Raw data
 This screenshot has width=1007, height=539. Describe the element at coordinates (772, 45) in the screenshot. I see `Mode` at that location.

...

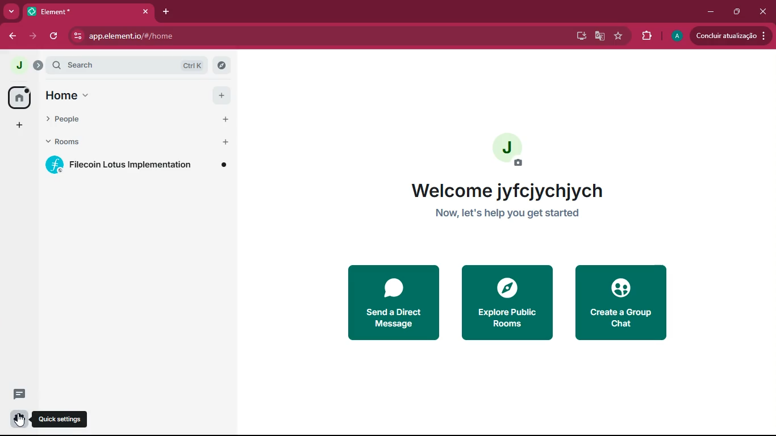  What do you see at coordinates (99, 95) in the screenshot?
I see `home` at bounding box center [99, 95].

...

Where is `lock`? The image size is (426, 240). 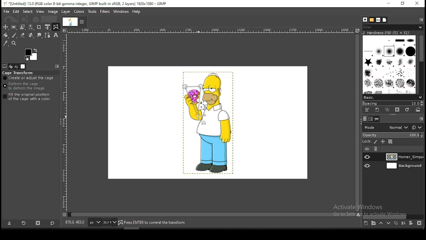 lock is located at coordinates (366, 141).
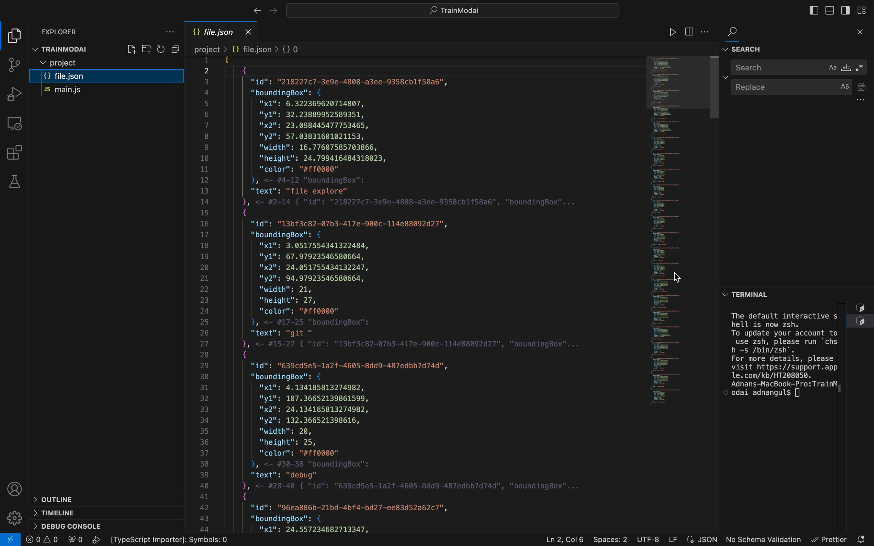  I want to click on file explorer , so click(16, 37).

What you need to do
Echo the entries from the line with "What do you" to the line with "center [99, 95].", keeping every line identical and omitting the pictures.

Solution for this task
  What do you see at coordinates (99, 95) in the screenshot?
I see `home` at bounding box center [99, 95].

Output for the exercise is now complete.